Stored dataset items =
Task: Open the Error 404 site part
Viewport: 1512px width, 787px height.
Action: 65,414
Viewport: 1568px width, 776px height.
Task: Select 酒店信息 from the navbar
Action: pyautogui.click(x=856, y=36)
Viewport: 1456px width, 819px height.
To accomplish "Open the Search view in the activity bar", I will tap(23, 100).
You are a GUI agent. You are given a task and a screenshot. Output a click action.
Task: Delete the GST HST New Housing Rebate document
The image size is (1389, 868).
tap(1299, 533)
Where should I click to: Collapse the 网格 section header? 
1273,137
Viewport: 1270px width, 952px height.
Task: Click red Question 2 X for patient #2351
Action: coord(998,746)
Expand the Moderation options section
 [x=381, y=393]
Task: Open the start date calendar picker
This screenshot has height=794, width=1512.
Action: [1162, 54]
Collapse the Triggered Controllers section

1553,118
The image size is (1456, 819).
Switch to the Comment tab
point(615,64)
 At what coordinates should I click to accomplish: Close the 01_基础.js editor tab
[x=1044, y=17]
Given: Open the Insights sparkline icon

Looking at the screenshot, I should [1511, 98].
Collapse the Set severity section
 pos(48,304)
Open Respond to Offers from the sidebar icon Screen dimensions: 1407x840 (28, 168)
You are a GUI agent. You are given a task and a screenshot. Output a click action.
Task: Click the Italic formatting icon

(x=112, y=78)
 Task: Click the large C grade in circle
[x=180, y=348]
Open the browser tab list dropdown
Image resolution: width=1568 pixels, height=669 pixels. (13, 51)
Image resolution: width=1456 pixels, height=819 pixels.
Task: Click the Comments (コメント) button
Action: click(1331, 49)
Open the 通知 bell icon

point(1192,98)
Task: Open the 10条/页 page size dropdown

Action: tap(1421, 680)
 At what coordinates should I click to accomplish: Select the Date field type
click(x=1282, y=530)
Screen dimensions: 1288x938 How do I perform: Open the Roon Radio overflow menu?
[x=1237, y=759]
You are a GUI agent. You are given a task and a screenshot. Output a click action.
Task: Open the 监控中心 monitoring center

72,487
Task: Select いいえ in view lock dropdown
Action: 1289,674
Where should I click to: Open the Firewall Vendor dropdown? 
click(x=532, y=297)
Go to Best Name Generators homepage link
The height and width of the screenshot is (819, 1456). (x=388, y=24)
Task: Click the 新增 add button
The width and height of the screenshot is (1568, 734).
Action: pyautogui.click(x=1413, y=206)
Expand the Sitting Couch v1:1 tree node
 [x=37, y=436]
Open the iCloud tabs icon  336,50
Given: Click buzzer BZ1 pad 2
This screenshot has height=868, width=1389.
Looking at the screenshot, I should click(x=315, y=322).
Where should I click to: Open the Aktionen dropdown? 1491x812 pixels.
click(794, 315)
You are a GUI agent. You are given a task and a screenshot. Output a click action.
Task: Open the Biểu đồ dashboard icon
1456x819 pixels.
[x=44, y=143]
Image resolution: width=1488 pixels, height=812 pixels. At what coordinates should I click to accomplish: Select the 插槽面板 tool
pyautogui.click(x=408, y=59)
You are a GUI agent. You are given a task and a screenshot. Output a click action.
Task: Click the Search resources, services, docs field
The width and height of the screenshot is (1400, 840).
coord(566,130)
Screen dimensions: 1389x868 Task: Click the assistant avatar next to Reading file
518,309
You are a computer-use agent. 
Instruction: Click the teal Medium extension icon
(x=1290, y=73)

EXERCISE BRIEF =
Show every line of the entries above where the word "Search" occurs.

PROBLEM SOLUTION =
To accomplish "Open the Search view in the activity bar", I will tap(23, 100).
Task: Click the Search resources, services, docs field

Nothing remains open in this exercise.